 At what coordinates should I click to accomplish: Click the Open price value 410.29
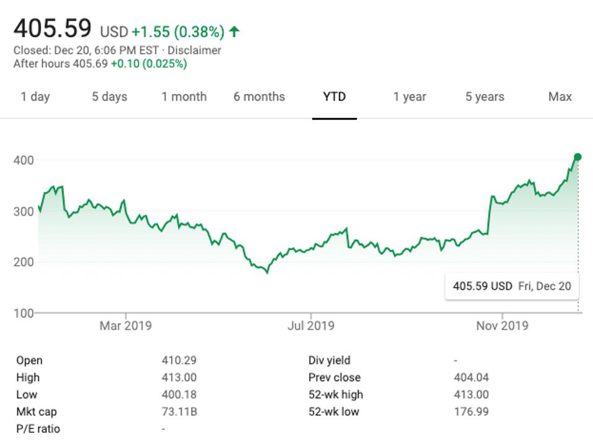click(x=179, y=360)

* * *

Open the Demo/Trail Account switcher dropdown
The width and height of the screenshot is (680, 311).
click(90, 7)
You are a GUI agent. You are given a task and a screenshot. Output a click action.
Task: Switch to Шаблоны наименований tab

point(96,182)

Stated task: Please rewrite the material from the line that contains "You are a GUI" through the line that contains "point(96,182)", replacing "click action" with "tap action" and leaving everything else unchanged.

Task solution:
You are a GUI agent. You are given a task and a screenshot. Output a tap action.
Task: Switch to Шаблоны наименований tab

point(96,182)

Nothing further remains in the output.